Dans notre pays nous disposons de libertés essentielles : libre d’aller et venir, libre de penser, libre d’écrire… Ces libertés se conjuguent et sont parfois contradictoires. Une des libertés à laquelle je souscris pleinement, c’est celle de la presse car à elle seule elle est l’alliance de toutes les autres. Nous étions des millions à manifester notre soutien à Charlie, à la liberté de la presse en janvier 2015. Cela semble loin en ce début d’année 2017, les propos, les amalgames de certains sont à l’opposé de la ferveur populaire de l’époque dénonçant l’atteinte meurtrière à cette liberté !
La presse joue pleinement son rôle quand elle nous informe, quand elle dénonce ; elle nous accompagne dans notre vie qu’elle soit publique ou privée.
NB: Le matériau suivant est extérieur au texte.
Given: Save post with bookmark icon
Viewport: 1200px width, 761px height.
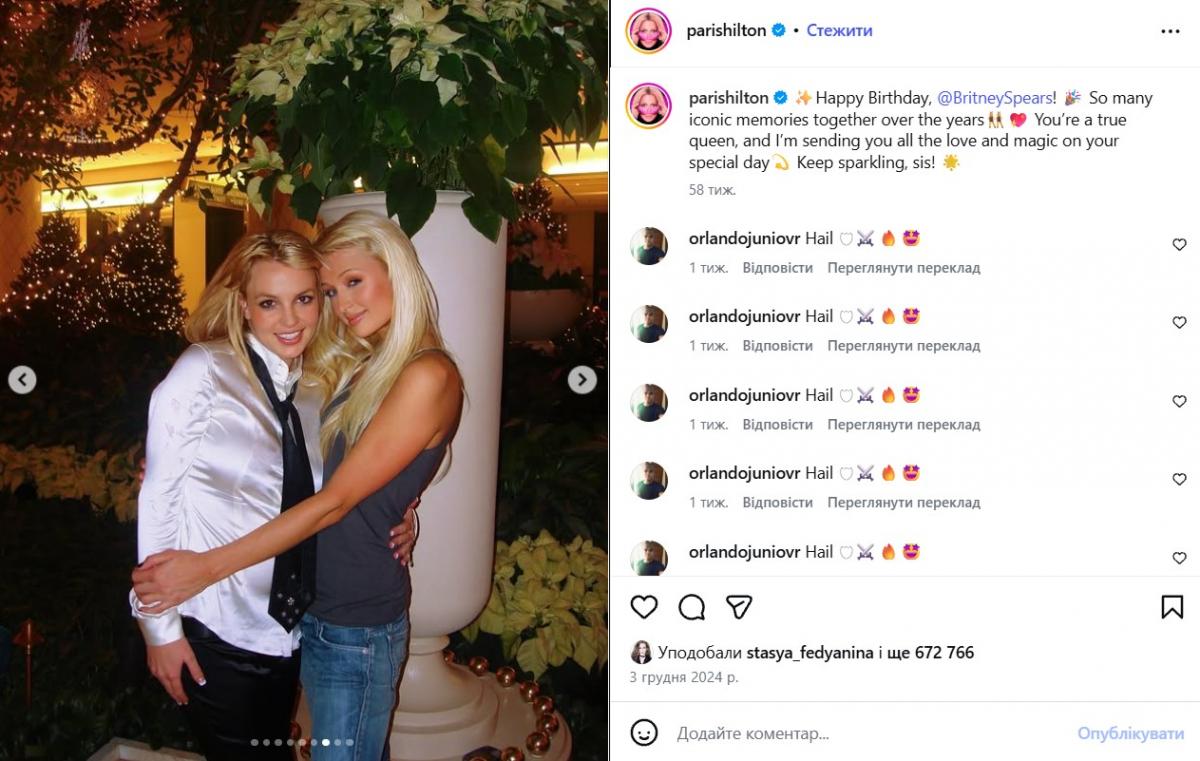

À l’évidence, cela est plaisant si elle nous flatte et nous enrage quand elle nous attaque.

Nous ne pouvons être à géométrie variable dire merci aux médias lorsqu’ils dénoncent un adversaire et jeter l’anathème lorsqu’ils dénoncent l’un de nous. Mais la presse ne peut pas s’ériger en juge, la justice est là pour cela et elle doit également toujours vérifier ses sources.

Je suis et je resterai toujours attachée profondément à la liberté de la presse car elle nous est enviée et elle est à la base de tant de victoire contre le totalitarisme.